コツコツとかわいた靴の音が廊下に響いた。
「へい、ウッチー。いつものくれ」
自室へ戻るとドカッと身を投げ出すように椅子に座り込み、話し相手であるAIのウッチーを呼び出す。ウッチーは即座に財団印の催眠曲を流した。
流れる音楽を聴きながら上前津博士は目を閉じる。
上前津博士は夢を見ていた。
研究員として財団にスカウトされ、精力的にアノマリーの研究をしていた日々を追想していた。
葉加瀬博士と共に取り組んだ実験はどれもエキサイティングでファニーなものであり、己の知的好奇心を思う存分満たしてくれたのだ。
夢の中で上前津研究員はビーカーに入った死霊にブラックライトを当て、悶え苦しむ様子を事細かに観察する。その横で葉加瀬博士は死霊相手に格闘している。

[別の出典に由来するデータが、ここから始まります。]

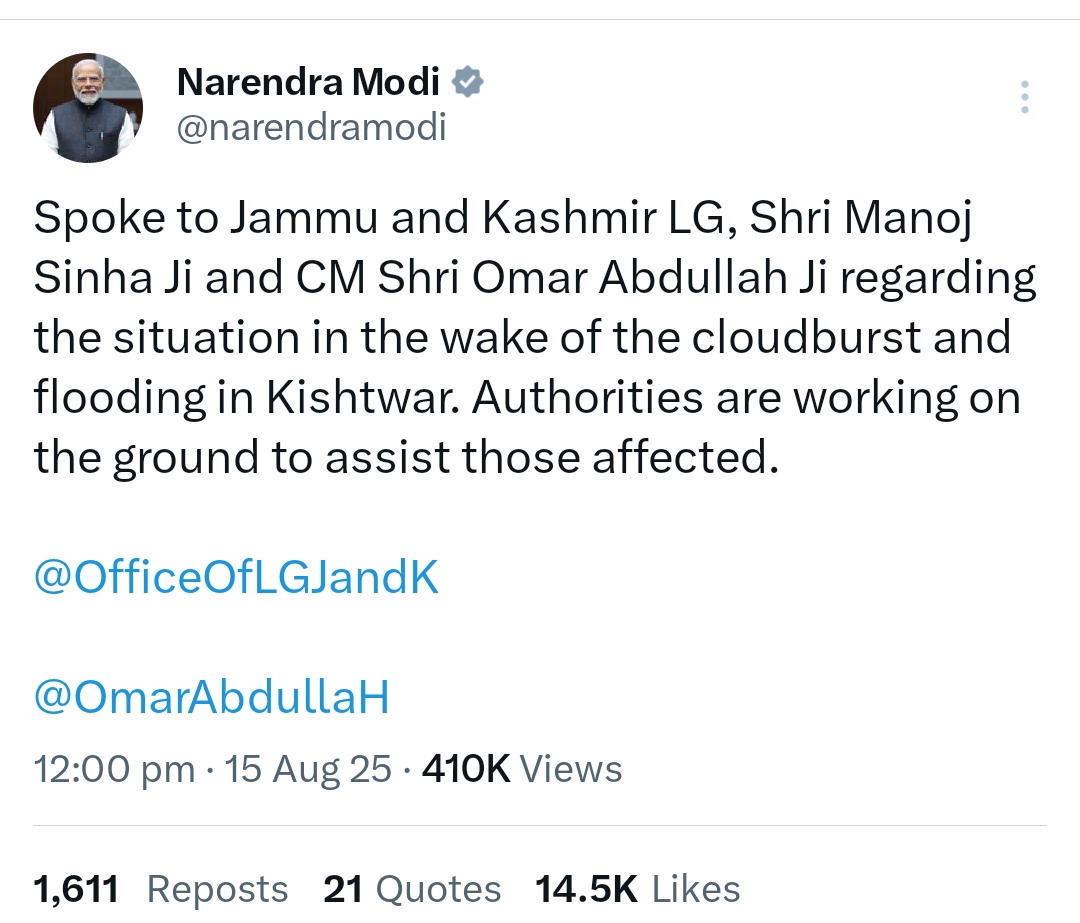Click the 15 Aug 25 date

(307, 769)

なんと楽しい時間だろうか、と思いながらビーカーに目をやると、そこにはあのゴキブリが鎮座していた。ブラックライトを受けながら黒く光るソイツはビーカーを突き破り、上前津研究員の腕をよじのぼり始めた。
そして横を見ると葉加瀬博士がソイツらに群がられ、押しつぶされるように倒れた。
叫び声と共に目が覚める。ぐっしょりと汗をかいた額をタオルで拭った。